Slow uptake of oyster farming permits in Texas

March 17, 2022
By Julia Hollister

Potential growers are taking the time to conduct thorough due diligence prior to putting in applications, says state exec

PHOTO: John Scarpa

Roughly eight months since Texas approved three permits for oyster leases (one of them conditional), there still are no new permit holders in the state. 

“The permit process is extensive due to the number of agencies farmers have to work with,” said Hannah Kaplan, co-owner of Texas Sustainable Oyster Company, who holds the second of the two unconditional permits issued so far.

She says she has had to secure permits from both state and federal agencies, including the Coast Guard, the US Army Corps of Engineers , Texas Parks and Wildlife Department (TWPD)  and the Texas General Land Office. The agencies were “very helpful” but the entire process still took about six months, she says.

“I believe as more people go through the process, it will become easier as the agencies already have answers and process in place.” 


Emma Clarkson, manager of TWPD’s Ecosystem Resources Program, confirmed that two final permits and one conditional permit have so far been issued since the state opened applications online in August 2020. 

Clarkson attributes the small number of permits issued to the small number of applicants, not to the laborious permitting process.

“To date, we have issued a permit to everyone who has applied,” says Clarkson. “There may be numerous reasons that we have so few applicants. We have done pre-application coordination with more than 10 applicants who are at various stages of the process. The majority of these prospective applicants are working out their business needs before they commit to applying for a site.” 

Texas Sustainable Oyster Co GM Gordon Lipscomb helps Hannah Kaplan put oyster seed into Intermas bags in October 2021. The seeds were spawned at Auburn University from broodstock provided by Kaplan

Three applications are currently on the pending list. They are for sites in Matagorda Bay System, Aransas County and Galveston County.

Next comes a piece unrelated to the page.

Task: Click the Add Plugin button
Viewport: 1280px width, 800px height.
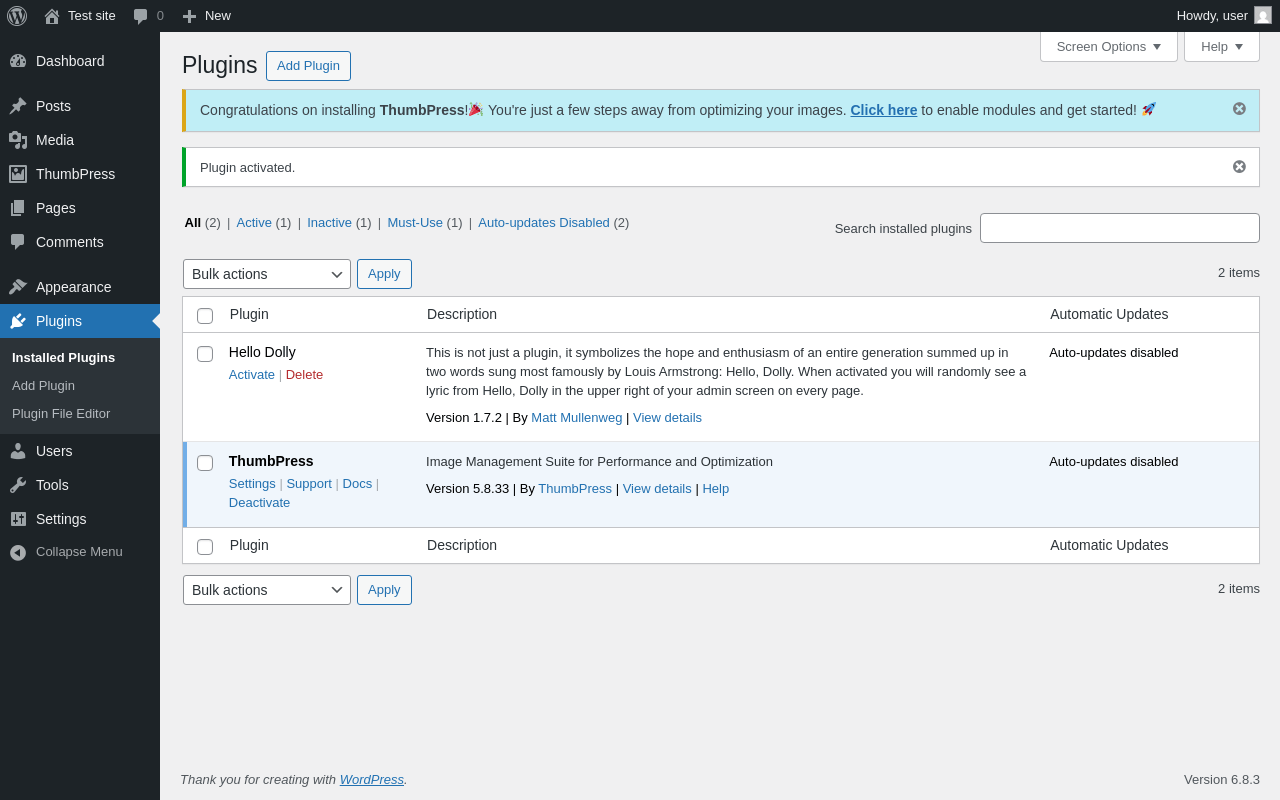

Added Clarkson: “Business needs such as selecting gear, financing and understanding about logistics and operations should be considered before applying. Because the industry is so new in Texas, many prospective applicants need to do quite a bit of research to familiarize themselves with the logistics of running an oyster farm before they commit to an application. To that end, we often refer prospective applicants to the Sea Grant Oyster Mariculture liaison, Mario Marquez, who offers guidance and training on the business aspects of the program.” 

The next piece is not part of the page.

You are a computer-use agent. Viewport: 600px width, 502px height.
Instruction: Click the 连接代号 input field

“The remaining prospective applicants are proceeding with site surveys, and we expect their applications within the next few months. TPWD has worked very hard to streamline the permitting process, and offers pre-application consultations with prospective applicants,” she added.

This allows applicants to review any permitting concerns with their proposed site before applying so that the application process is expedited and not delayed due to site conflicts. During this process, she works with the applicant to resolve any site selection issues, such as the potential for damaging sensitive habitats.

 “It is likely that universal issues associated with COVID (such as  shipping and production delays) may be impacting the availability of aquaculture gear.”

Brad Lomax, who made history as the first ever recipient of an oyster farming permit in Texas, seeded his lease with just over one million oyster seeds in October 2021 – five months from the time he got his permit.

“So far, so good. They appear to be growing well and we expect them to reach market size next summer,” says Lomax, owner of Texas Oyster Company in Copano Bay, Corpus Christi and Water Streets Restaurants.